■ TASK ITEM: All lines in the material with the string "screenshot" should be listed.

■ GIVEN RECORDS:
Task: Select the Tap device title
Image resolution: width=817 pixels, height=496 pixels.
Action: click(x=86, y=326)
==
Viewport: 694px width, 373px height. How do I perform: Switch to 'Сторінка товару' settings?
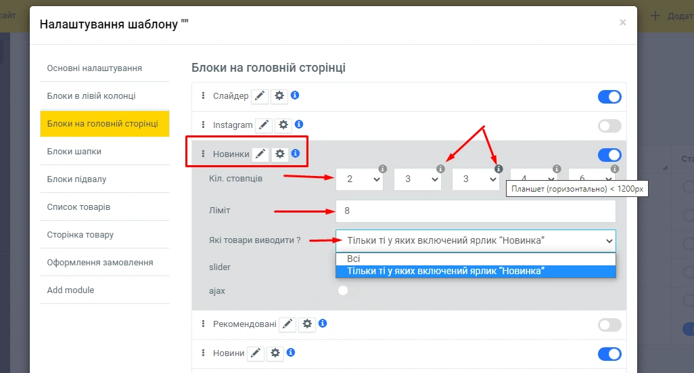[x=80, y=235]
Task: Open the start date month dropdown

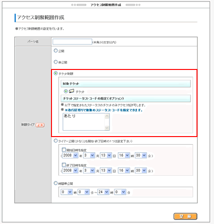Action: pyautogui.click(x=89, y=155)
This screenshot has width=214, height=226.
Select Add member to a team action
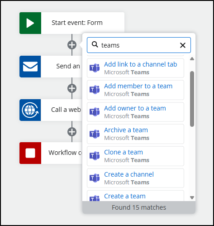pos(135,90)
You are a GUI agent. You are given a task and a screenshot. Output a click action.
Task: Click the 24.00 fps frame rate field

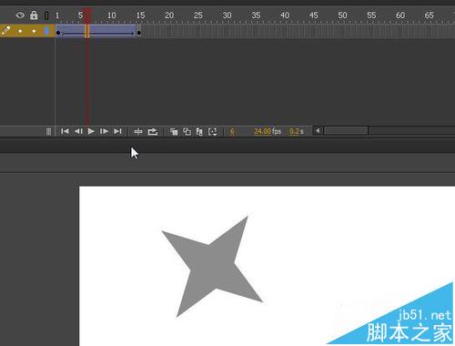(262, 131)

■ TASK RESULT:
This screenshot has width=214, height=226.
You are a GUI agent. You are given a task and a screenshot. Output a click action.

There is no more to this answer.